## PROBLEM TO WORK ON
Copy the entries below line for line, with no changes.

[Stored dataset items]
■ ■ ■
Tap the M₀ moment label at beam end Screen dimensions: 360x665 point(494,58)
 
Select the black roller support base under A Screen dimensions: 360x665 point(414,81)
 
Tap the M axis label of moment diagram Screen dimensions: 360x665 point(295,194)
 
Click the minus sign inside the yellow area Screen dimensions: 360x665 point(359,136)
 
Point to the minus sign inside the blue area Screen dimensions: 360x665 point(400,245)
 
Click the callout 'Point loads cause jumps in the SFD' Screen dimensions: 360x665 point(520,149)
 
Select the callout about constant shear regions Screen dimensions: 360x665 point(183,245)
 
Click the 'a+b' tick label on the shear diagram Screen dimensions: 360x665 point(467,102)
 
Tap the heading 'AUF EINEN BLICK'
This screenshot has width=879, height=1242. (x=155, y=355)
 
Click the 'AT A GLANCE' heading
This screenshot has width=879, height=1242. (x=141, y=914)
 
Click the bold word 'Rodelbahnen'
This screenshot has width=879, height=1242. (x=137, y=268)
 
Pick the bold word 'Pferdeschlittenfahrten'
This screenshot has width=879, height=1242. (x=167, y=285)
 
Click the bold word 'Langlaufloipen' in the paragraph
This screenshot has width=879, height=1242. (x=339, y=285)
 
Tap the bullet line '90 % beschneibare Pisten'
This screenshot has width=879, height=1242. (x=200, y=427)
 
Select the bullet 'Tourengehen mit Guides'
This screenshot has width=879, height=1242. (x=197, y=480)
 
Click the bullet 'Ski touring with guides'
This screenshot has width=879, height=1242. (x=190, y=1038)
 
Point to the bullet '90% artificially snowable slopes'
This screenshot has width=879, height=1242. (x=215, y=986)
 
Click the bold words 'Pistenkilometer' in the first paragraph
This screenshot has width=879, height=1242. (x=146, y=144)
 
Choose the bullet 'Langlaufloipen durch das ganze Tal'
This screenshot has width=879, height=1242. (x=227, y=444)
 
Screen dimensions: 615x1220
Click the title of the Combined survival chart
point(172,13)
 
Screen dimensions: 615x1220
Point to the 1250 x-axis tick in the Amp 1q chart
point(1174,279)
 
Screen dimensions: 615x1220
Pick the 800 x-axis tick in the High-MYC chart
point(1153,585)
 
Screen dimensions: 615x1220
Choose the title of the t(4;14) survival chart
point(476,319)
■ ■ ■
## TASK OUTPUT
Tap the M₀ moment label at beam end Screen dimensions: 360x665 point(494,58)
 
Select the black roller support base under A Screen dimensions: 360x665 point(414,81)
 
Tap the M axis label of moment diagram Screen dimensions: 360x665 point(295,194)
 
Click the minus sign inside the yellow area Screen dimensions: 360x665 point(359,136)
 
Point to the minus sign inside the blue area Screen dimensions: 360x665 point(400,245)
 
Click the callout 'Point loads cause jumps in the SFD' Screen dimensions: 360x665 point(520,149)
 
Select the callout about constant shear regions Screen dimensions: 360x665 point(183,245)
 
Click the 'a+b' tick label on the shear diagram Screen dimensions: 360x665 point(467,102)
 
Tap the heading 'AUF EINEN BLICK'
This screenshot has width=879, height=1242. (x=155, y=355)
 
Click the 'AT A GLANCE' heading
This screenshot has width=879, height=1242. (x=141, y=914)
 
Click the bold word 'Rodelbahnen'
This screenshot has width=879, height=1242. (x=137, y=268)
 
Pick the bold word 'Pferdeschlittenfahrten'
This screenshot has width=879, height=1242. (x=167, y=285)
 
Click the bold word 'Langlaufloipen' in the paragraph
This screenshot has width=879, height=1242. (x=339, y=285)
 
Tap the bullet line '90 % beschneibare Pisten'
This screenshot has width=879, height=1242. (x=200, y=427)
 
Select the bullet 'Tourengehen mit Guides'
This screenshot has width=879, height=1242. (x=197, y=480)
 
Click the bullet 'Ski touring with guides'
This screenshot has width=879, height=1242. (x=190, y=1038)
 
Point to the bullet '90% artificially snowable slopes'
This screenshot has width=879, height=1242. (x=215, y=986)
 
Click the bold words 'Pistenkilometer' in the first paragraph
This screenshot has width=879, height=1242. (x=146, y=144)
 
Choose the bullet 'Langlaufloipen durch das ganze Tal'
This screenshot has width=879, height=1242. (x=227, y=444)
 
Screen dimensions: 615x1220
Click the title of the Combined survival chart
point(172,13)
 
Screen dimensions: 615x1220
Point to the 1250 x-axis tick in the Amp 1q chart
point(1174,279)
 
Screen dimensions: 615x1220
Pick the 800 x-axis tick in the High-MYC chart
point(1153,585)
 
Screen dimensions: 615x1220
Choose the title of the t(4;14) survival chart
point(476,319)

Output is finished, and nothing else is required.